**Your assignment**
Nothing but an exact copy of the listing should be given.
--------------------------------
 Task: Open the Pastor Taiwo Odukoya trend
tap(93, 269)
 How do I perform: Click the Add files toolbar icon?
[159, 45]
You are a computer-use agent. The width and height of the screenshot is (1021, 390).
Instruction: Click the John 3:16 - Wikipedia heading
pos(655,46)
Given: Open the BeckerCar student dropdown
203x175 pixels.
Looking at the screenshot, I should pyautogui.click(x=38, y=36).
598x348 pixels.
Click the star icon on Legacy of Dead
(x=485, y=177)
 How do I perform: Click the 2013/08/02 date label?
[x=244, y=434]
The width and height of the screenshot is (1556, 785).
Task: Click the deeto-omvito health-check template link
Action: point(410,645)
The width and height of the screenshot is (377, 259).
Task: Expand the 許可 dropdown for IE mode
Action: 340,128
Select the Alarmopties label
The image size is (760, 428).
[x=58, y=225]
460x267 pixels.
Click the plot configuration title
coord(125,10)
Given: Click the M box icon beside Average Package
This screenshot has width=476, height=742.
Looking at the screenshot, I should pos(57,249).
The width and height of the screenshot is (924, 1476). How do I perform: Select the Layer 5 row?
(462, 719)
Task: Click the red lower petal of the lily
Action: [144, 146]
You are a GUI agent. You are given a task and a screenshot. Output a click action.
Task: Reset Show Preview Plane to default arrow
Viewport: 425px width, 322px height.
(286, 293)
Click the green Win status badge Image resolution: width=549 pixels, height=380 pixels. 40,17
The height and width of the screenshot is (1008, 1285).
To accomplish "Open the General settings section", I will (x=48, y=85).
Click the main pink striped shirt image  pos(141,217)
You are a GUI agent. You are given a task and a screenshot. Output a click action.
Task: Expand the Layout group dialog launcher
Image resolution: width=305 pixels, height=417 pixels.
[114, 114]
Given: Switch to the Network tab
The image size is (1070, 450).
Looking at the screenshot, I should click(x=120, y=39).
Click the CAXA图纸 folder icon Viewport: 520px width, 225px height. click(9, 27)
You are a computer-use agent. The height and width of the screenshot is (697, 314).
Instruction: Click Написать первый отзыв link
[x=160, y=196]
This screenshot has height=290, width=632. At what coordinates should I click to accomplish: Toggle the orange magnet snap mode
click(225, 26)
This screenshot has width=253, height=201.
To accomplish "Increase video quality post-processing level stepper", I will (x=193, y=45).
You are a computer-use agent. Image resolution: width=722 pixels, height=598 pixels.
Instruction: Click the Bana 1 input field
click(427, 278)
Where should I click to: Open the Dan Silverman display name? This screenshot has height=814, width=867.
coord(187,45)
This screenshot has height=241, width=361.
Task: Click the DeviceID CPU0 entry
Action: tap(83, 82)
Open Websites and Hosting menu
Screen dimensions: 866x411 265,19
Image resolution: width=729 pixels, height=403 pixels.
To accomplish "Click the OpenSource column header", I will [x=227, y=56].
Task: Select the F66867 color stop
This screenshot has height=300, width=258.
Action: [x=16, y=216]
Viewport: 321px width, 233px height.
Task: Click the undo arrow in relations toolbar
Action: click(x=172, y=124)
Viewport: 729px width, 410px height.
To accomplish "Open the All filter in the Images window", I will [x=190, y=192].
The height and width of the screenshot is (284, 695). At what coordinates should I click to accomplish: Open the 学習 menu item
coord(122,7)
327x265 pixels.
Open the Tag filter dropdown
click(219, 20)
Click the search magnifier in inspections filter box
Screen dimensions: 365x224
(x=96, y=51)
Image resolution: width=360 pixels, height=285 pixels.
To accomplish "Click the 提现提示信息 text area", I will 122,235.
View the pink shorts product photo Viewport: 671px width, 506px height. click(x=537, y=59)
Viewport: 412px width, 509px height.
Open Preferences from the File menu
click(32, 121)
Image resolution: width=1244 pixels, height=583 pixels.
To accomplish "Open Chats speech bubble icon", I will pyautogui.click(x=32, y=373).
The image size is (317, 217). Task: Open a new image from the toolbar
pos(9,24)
--------------------------------
**Reply**
 Task: Open the Pastor Taiwo Odukoya trend
tap(93, 269)
 How do I perform: Click the Add files toolbar icon?
[159, 45]
You are a computer-use agent. The width and height of the screenshot is (1021, 390).
Instruction: Click the John 3:16 - Wikipedia heading
pos(655,46)
Given: Open the BeckerCar student dropdown
203x175 pixels.
Looking at the screenshot, I should pyautogui.click(x=38, y=36).
598x348 pixels.
Click the star icon on Legacy of Dead
(x=485, y=177)
 How do I perform: Click the 2013/08/02 date label?
[x=244, y=434]
The width and height of the screenshot is (1556, 785).
Task: Click the deeto-omvito health-check template link
Action: point(410,645)
The width and height of the screenshot is (377, 259).
Task: Expand the 許可 dropdown for IE mode
Action: 340,128
Select the Alarmopties label
The image size is (760, 428).
[x=58, y=225]
460x267 pixels.
Click the plot configuration title
coord(125,10)
Given: Click the M box icon beside Average Package
This screenshot has width=476, height=742.
Looking at the screenshot, I should pos(57,249).
The width and height of the screenshot is (924, 1476). How do I perform: Select the Layer 5 row?
(462, 719)
Task: Click the red lower petal of the lily
Action: [144, 146]
You are a GUI agent. You are given a task and a screenshot. Output a click action.
Task: Reset Show Preview Plane to default arrow
Viewport: 425px width, 322px height.
(286, 293)
Click the green Win status badge Image resolution: width=549 pixels, height=380 pixels. 40,17
The height and width of the screenshot is (1008, 1285).
To accomplish "Open the General settings section", I will (x=48, y=85).
Click the main pink striped shirt image  pos(141,217)
You are a GUI agent. You are given a task and a screenshot. Output a click action.
Task: Expand the Layout group dialog launcher
Image resolution: width=305 pixels, height=417 pixels.
[114, 114]
Given: Switch to the Network tab
The image size is (1070, 450).
Looking at the screenshot, I should click(x=120, y=39).
Click the CAXA图纸 folder icon Viewport: 520px width, 225px height. click(9, 27)
You are a computer-use agent. The height and width of the screenshot is (697, 314).
Instruction: Click Написать первый отзыв link
[x=160, y=196]
This screenshot has height=290, width=632. At what coordinates should I click to accomplish: Toggle the orange magnet snap mode
click(225, 26)
This screenshot has width=253, height=201.
To accomplish "Increase video quality post-processing level stepper", I will (x=193, y=45).
You are a computer-use agent. Image resolution: width=722 pixels, height=598 pixels.
Instruction: Click the Bana 1 input field
click(427, 278)
Where should I click to: Open the Dan Silverman display name? This screenshot has height=814, width=867.
coord(187,45)
This screenshot has height=241, width=361.
Task: Click the DeviceID CPU0 entry
Action: tap(83, 82)
Open Websites and Hosting menu
Screen dimensions: 866x411 265,19
Image resolution: width=729 pixels, height=403 pixels.
To accomplish "Click the OpenSource column header", I will [x=227, y=56].
Task: Select the F66867 color stop
This screenshot has height=300, width=258.
Action: [x=16, y=216]
Viewport: 321px width, 233px height.
Task: Click the undo arrow in relations toolbar
Action: click(x=172, y=124)
Viewport: 729px width, 410px height.
To accomplish "Open the All filter in the Images window", I will [x=190, y=192].
The height and width of the screenshot is (284, 695). At what coordinates should I click to accomplish: Open the 学習 menu item
coord(122,7)
327x265 pixels.
Open the Tag filter dropdown
click(219, 20)
Click the search magnifier in inspections filter box
Screen dimensions: 365x224
(x=96, y=51)
Image resolution: width=360 pixels, height=285 pixels.
To accomplish "Click the 提现提示信息 text area", I will 122,235.
View the pink shorts product photo Viewport: 671px width, 506px height. click(x=537, y=59)
Viewport: 412px width, 509px height.
Open Preferences from the File menu
click(32, 121)
Image resolution: width=1244 pixels, height=583 pixels.
To accomplish "Open Chats speech bubble icon", I will pyautogui.click(x=32, y=373).
The image size is (317, 217). Task: Open a new image from the toolbar
pos(9,24)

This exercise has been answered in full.